─── RECORDS PROVIDED

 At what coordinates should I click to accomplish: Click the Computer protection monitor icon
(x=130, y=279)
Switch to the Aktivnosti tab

──────
─── RECORDS PROVIDED

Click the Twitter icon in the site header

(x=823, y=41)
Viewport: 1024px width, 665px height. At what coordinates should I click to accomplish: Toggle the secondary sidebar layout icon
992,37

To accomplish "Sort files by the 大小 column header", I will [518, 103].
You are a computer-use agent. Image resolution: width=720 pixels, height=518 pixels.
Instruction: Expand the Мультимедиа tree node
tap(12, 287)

──────
─── RECORDS PROVIDED

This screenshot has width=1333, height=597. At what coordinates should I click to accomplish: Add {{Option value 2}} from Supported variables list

──────

From the records above, print exactly the lines that run from the line with "At what coordinates should I click to accomplish: Click" to the line with "Switch to the Aktivnosti tab", inclusive.

FINISHED EXERCISE
 At what coordinates should I click to accomplish: Click the Computer protection monitor icon
(x=130, y=279)
Switch to the Aktivnosti tab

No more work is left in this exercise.